**TASK DATA**.
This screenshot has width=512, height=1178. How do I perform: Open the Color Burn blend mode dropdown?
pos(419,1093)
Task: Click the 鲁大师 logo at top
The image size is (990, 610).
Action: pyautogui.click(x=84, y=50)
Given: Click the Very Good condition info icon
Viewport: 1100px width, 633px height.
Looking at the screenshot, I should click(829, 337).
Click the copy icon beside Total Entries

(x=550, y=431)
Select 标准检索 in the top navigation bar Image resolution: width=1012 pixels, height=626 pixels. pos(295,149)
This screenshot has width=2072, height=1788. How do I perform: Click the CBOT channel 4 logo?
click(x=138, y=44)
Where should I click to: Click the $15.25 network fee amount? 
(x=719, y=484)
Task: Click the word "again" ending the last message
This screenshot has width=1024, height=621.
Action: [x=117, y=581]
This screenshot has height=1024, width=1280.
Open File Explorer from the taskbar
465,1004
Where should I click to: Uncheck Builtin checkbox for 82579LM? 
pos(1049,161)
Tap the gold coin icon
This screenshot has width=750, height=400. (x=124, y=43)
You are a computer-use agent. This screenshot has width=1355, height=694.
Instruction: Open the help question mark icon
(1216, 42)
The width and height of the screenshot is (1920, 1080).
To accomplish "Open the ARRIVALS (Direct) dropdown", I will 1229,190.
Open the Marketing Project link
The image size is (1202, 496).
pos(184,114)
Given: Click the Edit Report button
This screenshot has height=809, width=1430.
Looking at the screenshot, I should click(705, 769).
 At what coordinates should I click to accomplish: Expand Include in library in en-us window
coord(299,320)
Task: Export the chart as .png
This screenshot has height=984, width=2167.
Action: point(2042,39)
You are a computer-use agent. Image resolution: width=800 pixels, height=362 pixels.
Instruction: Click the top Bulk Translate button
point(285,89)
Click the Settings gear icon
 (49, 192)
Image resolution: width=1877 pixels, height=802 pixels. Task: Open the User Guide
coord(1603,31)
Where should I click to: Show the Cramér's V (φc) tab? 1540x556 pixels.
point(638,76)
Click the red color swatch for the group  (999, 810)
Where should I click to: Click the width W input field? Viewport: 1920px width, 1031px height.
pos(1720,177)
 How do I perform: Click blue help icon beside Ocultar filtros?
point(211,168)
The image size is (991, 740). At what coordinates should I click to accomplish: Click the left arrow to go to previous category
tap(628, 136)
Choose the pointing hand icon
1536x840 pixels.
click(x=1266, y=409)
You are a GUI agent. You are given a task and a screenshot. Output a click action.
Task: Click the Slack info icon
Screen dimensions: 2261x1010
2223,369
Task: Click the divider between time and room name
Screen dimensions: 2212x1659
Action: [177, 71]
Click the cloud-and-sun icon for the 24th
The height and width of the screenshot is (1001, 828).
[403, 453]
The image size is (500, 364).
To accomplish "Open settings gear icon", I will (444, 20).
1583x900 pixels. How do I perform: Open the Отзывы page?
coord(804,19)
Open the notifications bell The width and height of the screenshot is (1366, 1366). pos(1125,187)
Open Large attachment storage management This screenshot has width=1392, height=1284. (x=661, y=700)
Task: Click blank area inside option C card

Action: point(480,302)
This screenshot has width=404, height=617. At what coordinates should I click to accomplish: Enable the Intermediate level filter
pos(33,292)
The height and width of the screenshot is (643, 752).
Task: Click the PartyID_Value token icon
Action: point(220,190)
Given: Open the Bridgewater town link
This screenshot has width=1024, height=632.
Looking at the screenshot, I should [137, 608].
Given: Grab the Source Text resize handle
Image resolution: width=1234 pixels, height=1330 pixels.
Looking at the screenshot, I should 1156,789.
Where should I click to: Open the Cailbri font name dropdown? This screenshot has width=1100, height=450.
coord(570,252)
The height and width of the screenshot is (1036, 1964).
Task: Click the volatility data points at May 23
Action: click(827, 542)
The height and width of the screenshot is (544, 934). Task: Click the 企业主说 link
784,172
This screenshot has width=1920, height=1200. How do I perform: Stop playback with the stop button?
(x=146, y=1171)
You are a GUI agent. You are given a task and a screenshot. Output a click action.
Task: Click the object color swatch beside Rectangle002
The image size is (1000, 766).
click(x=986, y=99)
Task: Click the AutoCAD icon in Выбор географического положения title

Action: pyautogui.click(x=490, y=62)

**EXERCISE TASK**.
Reproduce the items word for word, from the line containing "Open the Marketing Project link" up to and including the line containing "coord(299,320)".

**EXERCISE ANSWER**.
Open the Marketing Project link
The image size is (1202, 496).
pos(184,114)
Given: Click the Edit Report button
This screenshot has height=809, width=1430.
Looking at the screenshot, I should click(705, 769).
 At what coordinates should I click to accomplish: Expand Include in library in en-us window
coord(299,320)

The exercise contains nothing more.